1. What made you decide to switch from Atmel to Energy Micro?
I joined Atmel with the AVR technology and started the design centre in Norway, which has grown to a sizeable business. It became a very strong business. But for the past four years I have been working out of the headquarters in San Jose as CMO. I decided to move back to Norway where my family were and look around for other options where I could use my competence. I knew the CTO of Energy Micro and was involved with him at Chipcon. So I got in touch to see what we could do together.
I am a creator and for me a small company is much more flexible and dynamic. It is a more innovative culture that I wanted to be part of. That’s what I like about Energy Micro. I also invested some money in the company to show my commitment.
2. You co-invented the AVR microcontroller. How significant a product was that?
It is probably in 80% of Atmel systems today and is close to a $1bn business. Starting from zero in 1995, it has grown to be a significant business. The first AVR product appeared on the market in 1997 and by 2003, we reached $100m in revenue. From there it has been growing step by step.

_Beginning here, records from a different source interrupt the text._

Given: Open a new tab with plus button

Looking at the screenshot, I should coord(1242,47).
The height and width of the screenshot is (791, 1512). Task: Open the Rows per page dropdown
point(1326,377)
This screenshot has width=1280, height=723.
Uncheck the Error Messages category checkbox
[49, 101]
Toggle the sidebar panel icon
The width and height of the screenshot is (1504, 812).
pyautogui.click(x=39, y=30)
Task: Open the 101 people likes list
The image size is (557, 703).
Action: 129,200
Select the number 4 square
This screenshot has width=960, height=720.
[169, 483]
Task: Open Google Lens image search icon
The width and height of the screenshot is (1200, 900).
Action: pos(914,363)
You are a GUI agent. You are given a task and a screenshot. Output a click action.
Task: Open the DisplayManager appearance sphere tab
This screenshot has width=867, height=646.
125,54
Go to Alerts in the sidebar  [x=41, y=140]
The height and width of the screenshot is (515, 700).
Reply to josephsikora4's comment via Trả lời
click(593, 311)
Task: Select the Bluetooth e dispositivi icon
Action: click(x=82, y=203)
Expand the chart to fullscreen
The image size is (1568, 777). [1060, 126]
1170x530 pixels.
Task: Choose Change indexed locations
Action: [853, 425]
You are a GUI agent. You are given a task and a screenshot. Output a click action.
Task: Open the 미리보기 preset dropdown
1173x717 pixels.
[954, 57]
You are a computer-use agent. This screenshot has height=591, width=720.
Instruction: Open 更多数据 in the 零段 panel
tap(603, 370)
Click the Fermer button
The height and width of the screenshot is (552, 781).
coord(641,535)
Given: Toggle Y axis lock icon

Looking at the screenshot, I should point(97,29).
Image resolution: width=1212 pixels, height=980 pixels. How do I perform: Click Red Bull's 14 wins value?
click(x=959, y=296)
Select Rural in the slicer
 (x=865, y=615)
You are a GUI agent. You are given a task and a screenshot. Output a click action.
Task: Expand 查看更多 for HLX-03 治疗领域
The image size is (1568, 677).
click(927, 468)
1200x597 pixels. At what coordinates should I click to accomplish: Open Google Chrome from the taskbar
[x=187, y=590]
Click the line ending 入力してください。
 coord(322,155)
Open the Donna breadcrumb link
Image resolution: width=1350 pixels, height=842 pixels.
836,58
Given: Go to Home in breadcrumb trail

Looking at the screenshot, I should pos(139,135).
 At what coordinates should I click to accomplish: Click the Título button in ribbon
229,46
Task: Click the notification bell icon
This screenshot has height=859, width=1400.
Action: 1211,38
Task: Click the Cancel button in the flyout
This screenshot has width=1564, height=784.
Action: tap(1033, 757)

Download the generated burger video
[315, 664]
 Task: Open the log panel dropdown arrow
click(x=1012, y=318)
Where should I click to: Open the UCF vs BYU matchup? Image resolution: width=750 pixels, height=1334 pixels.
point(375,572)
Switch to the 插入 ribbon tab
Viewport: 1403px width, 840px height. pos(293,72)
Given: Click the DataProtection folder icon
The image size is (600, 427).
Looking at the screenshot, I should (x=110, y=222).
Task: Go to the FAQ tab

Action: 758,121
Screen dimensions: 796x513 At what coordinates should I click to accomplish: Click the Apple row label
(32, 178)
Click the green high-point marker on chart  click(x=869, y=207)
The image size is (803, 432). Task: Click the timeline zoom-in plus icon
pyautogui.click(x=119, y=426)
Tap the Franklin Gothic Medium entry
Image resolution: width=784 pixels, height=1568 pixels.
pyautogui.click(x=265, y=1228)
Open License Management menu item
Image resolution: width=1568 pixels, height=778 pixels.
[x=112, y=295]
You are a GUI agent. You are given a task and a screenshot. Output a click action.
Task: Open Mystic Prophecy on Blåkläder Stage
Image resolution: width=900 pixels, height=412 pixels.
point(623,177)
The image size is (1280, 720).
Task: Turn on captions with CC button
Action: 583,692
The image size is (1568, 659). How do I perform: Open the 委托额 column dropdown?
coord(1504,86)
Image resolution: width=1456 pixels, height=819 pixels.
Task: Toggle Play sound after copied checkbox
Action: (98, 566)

The combination of very efficient code execution and low power consumption was key. And it embeds flash memory in the microcontroller; at that time very few companies did that, and that is what gave us market share. It is still one of the top products today.
3. You co-founded Chipcon and that was sold to TI. How did you feel about losing control?
When we started Chipcon, we had technology that bigger companies needed. There is always a natural time when smaller companies should merge with larger companies so they can be invested in and get access to markets. Smaller companies are more dynamic and come up with innovative technologies, but the challenge is to break into the bigger accounts that don’t want to deal with smaller companies. It is a natural thing to merge things together. Sometimes that is the right thing to do.
The technology is still successful in TI and that is important to me. It is a proof that what we did was the right thing.
4. How did you get into sailing and why do you want to do it competitively?
I am a competitive person. In everything I do I want to compete. But sailing is more than that. It is teamwork. We need to work together, we have to practice together. If one person fails, the whole team fails. I started on a race boat as part of a crew. I now have good team members who are very patient with me and teach me things I don’t know.
I also have a cruising boat to go out with my wife and kids. There are no cell phones and we are out of range anyway, so it gives me a break from the business environment.
5. You have been working with microcontrollers for the past 20 years. What changes have you observed and where do you think the technology is going?
Only a few years ago, there was a lot of differentiation in the microcontroller cores. A new race started when companies started to offer 32bit microcontrollers into the 8bit world, and at very attractive prices. This looked like they were getting more for the same money, but not totally. There were downsides such as high power consumption. But people started to use them. This accelerated the transition from 8bit to 32bit. Almost everyone seemed to be offering ARM cores.
So, how do people differentiate when they are all using the same core and the same process technology? The way we differentiate is to focus on low energy consumption. We do that by focusing on the peripherals. We also look at energy harvesting. This is the way we differentiate. Others must select their own way to differentiate. The key is to select one thing and focus on that. The core is no longer so important. Everyone uses ARM cores, so you have to find new ways to differentiate.